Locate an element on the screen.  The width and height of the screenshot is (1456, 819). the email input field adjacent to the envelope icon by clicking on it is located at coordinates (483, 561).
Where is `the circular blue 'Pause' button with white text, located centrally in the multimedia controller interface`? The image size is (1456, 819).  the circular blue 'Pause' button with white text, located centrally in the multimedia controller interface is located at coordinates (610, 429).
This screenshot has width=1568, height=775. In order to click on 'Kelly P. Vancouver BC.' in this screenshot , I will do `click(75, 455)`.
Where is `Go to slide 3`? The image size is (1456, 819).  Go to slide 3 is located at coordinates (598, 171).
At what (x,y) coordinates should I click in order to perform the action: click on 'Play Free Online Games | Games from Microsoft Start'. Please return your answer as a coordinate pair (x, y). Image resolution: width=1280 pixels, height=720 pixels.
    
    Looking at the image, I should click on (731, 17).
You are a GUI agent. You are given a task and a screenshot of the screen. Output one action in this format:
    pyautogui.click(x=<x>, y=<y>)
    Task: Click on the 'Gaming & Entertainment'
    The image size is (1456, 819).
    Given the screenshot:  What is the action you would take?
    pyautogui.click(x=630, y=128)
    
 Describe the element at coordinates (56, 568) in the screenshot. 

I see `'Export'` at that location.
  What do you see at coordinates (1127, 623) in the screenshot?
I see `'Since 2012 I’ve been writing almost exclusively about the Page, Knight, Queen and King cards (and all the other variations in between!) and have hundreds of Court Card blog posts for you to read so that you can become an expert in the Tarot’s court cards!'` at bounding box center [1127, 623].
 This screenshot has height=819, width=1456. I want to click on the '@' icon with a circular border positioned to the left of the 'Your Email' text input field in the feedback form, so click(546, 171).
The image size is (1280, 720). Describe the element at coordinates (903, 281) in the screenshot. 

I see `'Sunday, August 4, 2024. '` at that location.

—————

= Task prompt =
Copy every item above word for word, from first to last, without changing anything.

= Completed exercise =
Locate an element on the screen.  The width and height of the screenshot is (1456, 819). the email input field adjacent to the envelope icon by clicking on it is located at coordinates (483, 561).
Where is `the circular blue 'Pause' button with white text, located centrally in the multimedia controller interface`? The image size is (1456, 819).  the circular blue 'Pause' button with white text, located centrally in the multimedia controller interface is located at coordinates (610, 429).
This screenshot has width=1568, height=775. In order to click on 'Kelly P. Vancouver BC.' in this screenshot , I will do `click(75, 455)`.
Where is `Go to slide 3`? The image size is (1456, 819).  Go to slide 3 is located at coordinates (598, 171).
At what (x,y) coordinates should I click in order to perform the action: click on 'Play Free Online Games | Games from Microsoft Start'. Please return your answer as a coordinate pair (x, y). Image resolution: width=1280 pixels, height=720 pixels.
    
    Looking at the image, I should click on (731, 17).
You are a GUI agent. You are given a task and a screenshot of the screen. Output one action in this format:
    pyautogui.click(x=<x>, y=<y>)
    Task: Click on the 'Gaming & Entertainment'
    The image size is (1456, 819).
    Given the screenshot:  What is the action you would take?
    pyautogui.click(x=630, y=128)
    
 Describe the element at coordinates (56, 568) in the screenshot. 

I see `'Export'` at that location.
  What do you see at coordinates (1127, 623) in the screenshot?
I see `'Since 2012 I’ve been writing almost exclusively about the Page, Knight, Queen and King cards (and all the other variations in between!) and have hundreds of Court Card blog posts for you to read so that you can become an expert in the Tarot’s court cards!'` at bounding box center [1127, 623].
 This screenshot has height=819, width=1456. I want to click on the '@' icon with a circular border positioned to the left of the 'Your Email' text input field in the feedback form, so click(546, 171).
The image size is (1280, 720). Describe the element at coordinates (903, 281) in the screenshot. 

I see `'Sunday, August 4, 2024. '` at that location.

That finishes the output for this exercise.